* _Exercise brief_:
Take every line from the records below that includes the word "target".

----------

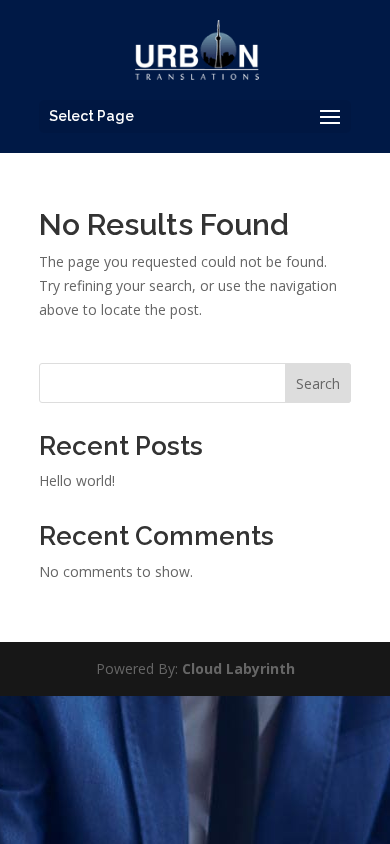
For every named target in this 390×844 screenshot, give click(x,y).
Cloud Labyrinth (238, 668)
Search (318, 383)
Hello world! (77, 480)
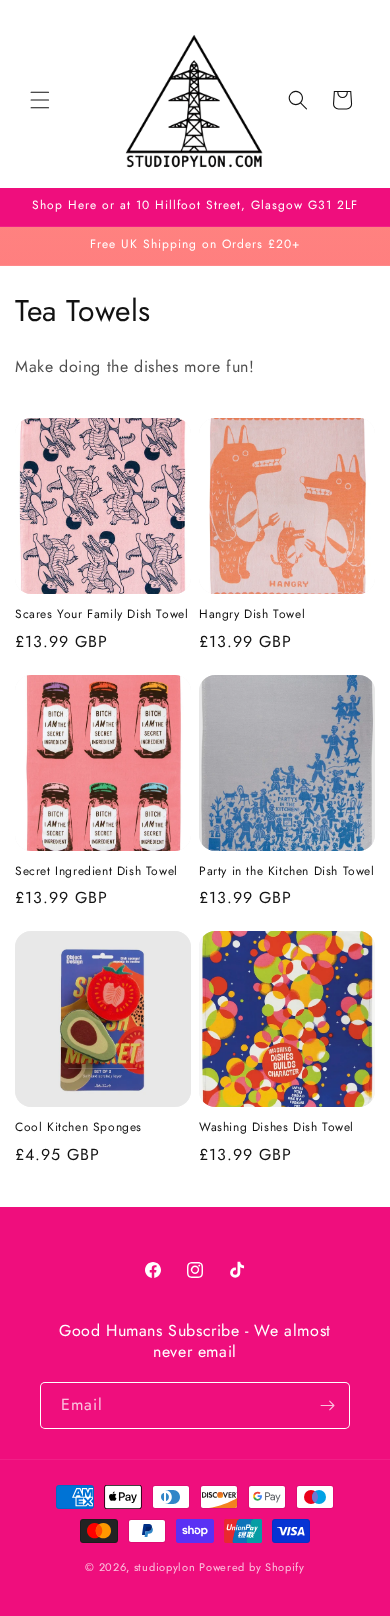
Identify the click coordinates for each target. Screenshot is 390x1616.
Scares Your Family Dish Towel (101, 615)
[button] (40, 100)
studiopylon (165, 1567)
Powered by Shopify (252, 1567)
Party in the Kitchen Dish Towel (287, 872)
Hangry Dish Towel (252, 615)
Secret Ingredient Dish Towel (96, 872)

----------

* _Answer area_:
For every named target in this 390×844 screenshot, give click(x,y).
Identify the click coordinates for each target. Screenshot is 390x1616.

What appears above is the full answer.